La cour d’appel de Tanger a infirmé le lundi 09 octobre 2017 un jugement prononcé par la première instance, reconnaissant, pour la première fois au Maroc, la paternité d’un enfant né hors mariage à son père biologique sur la base d’un test ADN. Ce jugement injuste de la cour d’appel, basé sur une lecture patriarcale et discriminatoire du code de la famille, a rejeté la jurisprudence historique qui avait fait primer l’intérêt suprême de l’enfant, les principes fondamentaux de la constitution du Maroc ainsi que ses engagements internationaux, à savoir :
Le texte de la Constitution marocaine qui déclare dans le troisième alinéa de l’article 32 que « L’Etat assure une protection juridique et une égale considération sociale et morale à tous les enfants, abstraction faite de leur situation familiale ».

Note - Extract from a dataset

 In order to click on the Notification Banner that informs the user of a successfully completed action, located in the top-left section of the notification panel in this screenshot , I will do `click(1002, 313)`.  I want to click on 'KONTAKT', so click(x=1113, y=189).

Le premier alinéa du deuxième article de la Convention relative aux droits de l’enfant, ratifié par le Maroc le 21/06/1993 et publié au bulletin officiel le 19/01/1996 : « Les Etats parties prennent toutes les mesures appropriées pour que l’enfant soit effectivement protégé contre toutes formes de discrimination ou de sanction motivées par la situation juridique, les activités, les opinions déclarées ou les convictions de ses parents, de ses représentants légaux ou des membres de sa famille. »
L’article 7 de cette même convention qui déclare que l’enfant est enregistré aussitôt sa naissance et a dès celle-ci le droit à un nom, le droit d’acquérir une nationalité et, dans la mesure du possible, le droit de connaître ses parents et d’être élevé par eux.
L’article 7 de la Convention européenne relative aux droits des enfants, ratifiée par le Maroc le 27/03/2014.
A 100% Mamans, nous sommes surpris par ce jugement de la cour d’appel et nous appelons toutes les organisations de la société civile et de droits à venir nombreux pour prendre part de la manifestation symbolique que nous organisons le mercredi 1er novembre de 15h à 16h devant la cour d’appel de Tanger. Et ce pour exprimer notre mécontentement face à ce jugement injuste.
Nous tenons également à annoncer à l’opinion publique nationale et internationale que de telles dispositions ne nous empêcheront pas de poursuivre notre processus de plaidoyer afin d’abolir et de modifier toutes les lois injustes et discriminatoires contre les femmes et les enfants pour garantir la pleine égalité entre les sexes et garantir à tous les enfants de jouir de leurs droits, quelque soit leur statut matrimonial ou social.